◆ Problem requirements ◆
Only some lines are wanted. Transcribe, exactly, the lines below from the line with "The image size" up to and including the line with "Open help via the question mark icon".

◆ Supplied information ◆
__________________________________________________
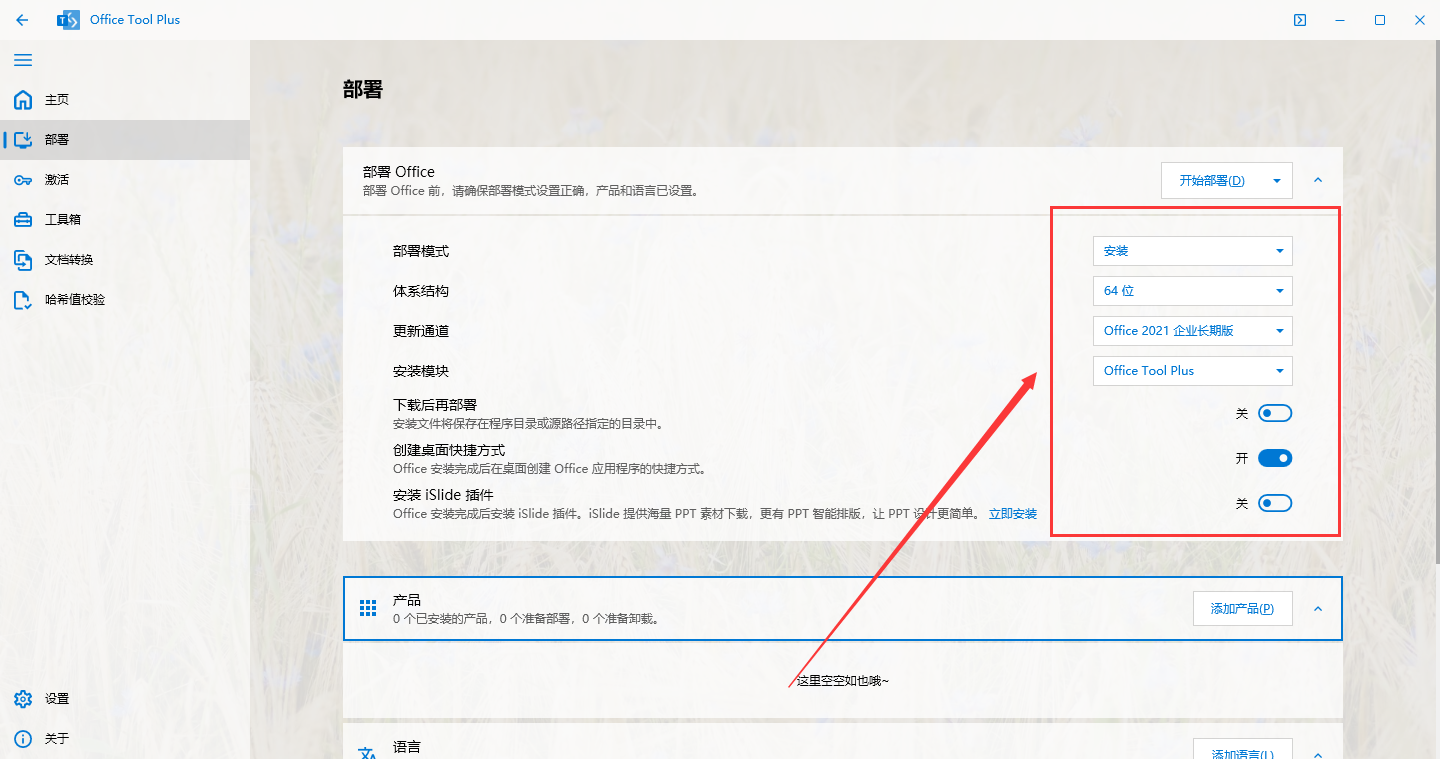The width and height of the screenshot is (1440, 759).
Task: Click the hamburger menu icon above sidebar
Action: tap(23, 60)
__________________________________________________
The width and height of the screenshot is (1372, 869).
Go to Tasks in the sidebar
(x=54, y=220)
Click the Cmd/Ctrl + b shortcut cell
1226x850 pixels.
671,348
__________________________________________________
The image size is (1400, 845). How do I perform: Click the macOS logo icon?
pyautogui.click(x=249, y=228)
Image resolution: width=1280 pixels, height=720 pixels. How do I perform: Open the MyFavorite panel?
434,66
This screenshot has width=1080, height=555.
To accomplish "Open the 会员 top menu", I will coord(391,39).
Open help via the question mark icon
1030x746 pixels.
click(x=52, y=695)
__________________________________________________
◆ Answer to this exercise ◆
The image size is (1400, 845). How do I perform: Click the macOS logo icon?
pyautogui.click(x=249, y=228)
Image resolution: width=1280 pixels, height=720 pixels. How do I perform: Open the MyFavorite panel?
434,66
This screenshot has width=1080, height=555.
To accomplish "Open the 会员 top menu", I will coord(391,39).
Open help via the question mark icon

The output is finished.